Dr. Marc DuPéré: Yes, there are differences. Men don’t tend to seek perfection as much but still want to look better. Men want to recover faster. Men want more secrecy about their procedures than females; most females will discuss their procedures with people who are close to them whereas males often keep it completely secret. Men like simple instructions.

On the flip side, women deal better with post-op pain, are better at preparing for their surgeries, and will closely follow the post-op instructions. Men aren’t as good with that.

Dr. Tom Sterry: Regardless of gender, everybody wants their results yesterday and think this is a reality TV show where you see outcomes in 30 minutes. That said, I find men are much more secretive than women when it comes to cosmetic procedures.

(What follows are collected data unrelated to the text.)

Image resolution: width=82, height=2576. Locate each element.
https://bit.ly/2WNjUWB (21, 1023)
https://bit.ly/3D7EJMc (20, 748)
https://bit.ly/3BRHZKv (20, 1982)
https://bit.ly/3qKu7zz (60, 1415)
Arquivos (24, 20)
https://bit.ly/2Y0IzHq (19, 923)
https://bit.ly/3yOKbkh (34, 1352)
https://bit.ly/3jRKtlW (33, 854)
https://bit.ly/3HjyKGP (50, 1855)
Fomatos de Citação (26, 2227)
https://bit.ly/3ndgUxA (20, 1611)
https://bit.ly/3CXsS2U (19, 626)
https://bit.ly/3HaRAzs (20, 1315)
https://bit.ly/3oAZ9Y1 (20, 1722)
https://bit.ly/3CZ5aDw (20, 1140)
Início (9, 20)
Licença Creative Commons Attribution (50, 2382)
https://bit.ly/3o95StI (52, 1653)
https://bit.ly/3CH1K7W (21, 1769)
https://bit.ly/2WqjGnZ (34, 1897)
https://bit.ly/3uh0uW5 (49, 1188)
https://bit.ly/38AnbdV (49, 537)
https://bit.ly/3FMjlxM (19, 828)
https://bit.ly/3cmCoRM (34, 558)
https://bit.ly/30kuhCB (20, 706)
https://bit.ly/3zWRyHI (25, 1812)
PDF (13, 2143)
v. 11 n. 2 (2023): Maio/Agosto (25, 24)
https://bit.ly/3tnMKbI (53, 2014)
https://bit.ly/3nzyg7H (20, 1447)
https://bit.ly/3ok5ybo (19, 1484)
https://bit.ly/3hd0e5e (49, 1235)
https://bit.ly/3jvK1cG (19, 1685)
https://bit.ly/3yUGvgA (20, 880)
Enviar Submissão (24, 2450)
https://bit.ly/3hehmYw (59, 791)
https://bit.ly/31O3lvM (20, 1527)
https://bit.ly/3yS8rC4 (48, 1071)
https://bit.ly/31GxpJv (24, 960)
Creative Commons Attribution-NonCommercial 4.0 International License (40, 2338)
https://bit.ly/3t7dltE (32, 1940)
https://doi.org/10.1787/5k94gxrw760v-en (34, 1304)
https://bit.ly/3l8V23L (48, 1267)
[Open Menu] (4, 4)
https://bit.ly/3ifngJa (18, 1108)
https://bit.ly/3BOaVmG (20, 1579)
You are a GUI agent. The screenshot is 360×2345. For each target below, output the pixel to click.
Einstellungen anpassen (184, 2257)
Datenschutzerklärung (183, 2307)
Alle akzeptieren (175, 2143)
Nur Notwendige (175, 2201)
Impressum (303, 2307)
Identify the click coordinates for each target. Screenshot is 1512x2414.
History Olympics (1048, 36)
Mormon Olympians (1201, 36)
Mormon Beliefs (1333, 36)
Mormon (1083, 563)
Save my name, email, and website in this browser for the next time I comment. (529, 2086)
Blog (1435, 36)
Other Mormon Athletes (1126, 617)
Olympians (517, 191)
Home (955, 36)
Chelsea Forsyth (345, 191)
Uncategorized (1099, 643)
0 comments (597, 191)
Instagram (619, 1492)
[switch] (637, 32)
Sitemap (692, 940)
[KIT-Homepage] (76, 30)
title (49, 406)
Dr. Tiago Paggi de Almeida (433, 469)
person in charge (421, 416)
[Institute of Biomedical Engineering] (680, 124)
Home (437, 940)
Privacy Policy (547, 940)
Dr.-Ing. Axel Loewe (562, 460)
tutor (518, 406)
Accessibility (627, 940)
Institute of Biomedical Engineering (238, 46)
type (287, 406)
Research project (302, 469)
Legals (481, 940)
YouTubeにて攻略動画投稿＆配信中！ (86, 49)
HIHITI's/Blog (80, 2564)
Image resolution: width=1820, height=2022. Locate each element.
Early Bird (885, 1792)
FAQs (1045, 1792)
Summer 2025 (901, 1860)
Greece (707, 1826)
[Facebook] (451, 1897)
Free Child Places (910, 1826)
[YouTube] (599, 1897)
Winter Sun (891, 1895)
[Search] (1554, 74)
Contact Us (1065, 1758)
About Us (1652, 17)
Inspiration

In fact, that’s a major problem for us… women will lunch with their friends and talk about their procedures. Whereas men NEVER fess up that they’ve had anything done, so with my male patients I can’t grow my business through word of mouth.

Dr. John Corey: Most of my male patients want to fit and feel better in their clothing. They may want to wear T-shirts or polo shirts and have them fit just a bit more slim.

Women will lunch with their friends and talk about their procedures, whereas men NEVER fess up that they’ve had anything done.

Dr. Tom Steery

What are the ages of the men coming to see you for liposuction?

Are they mostly middle-aged or older, or is there truth to reports of a daddy-makeover trend among men in their thirties?

Dr. Shim Chin: We treat men of all ages, from younger men to older men. And the most common areas they all want treated are the abdomen and flanks, regardless of age.

Dr. Marc DuPéré: I get requests for liposuction from males of all ages, from 20 to 84! I’m not joking. I recently treated this 84 year-old, healthy grandfather who had met a younger lady and wanted to look his best for her, but the average age is really men in their mid-thirties to mid-fifties. They all ask to reduce their lower back rolls, love handles and abdomen, but the younger crows also tend to ask for chest liposuction – and gynecomastia surgery – as well as abdominal etching.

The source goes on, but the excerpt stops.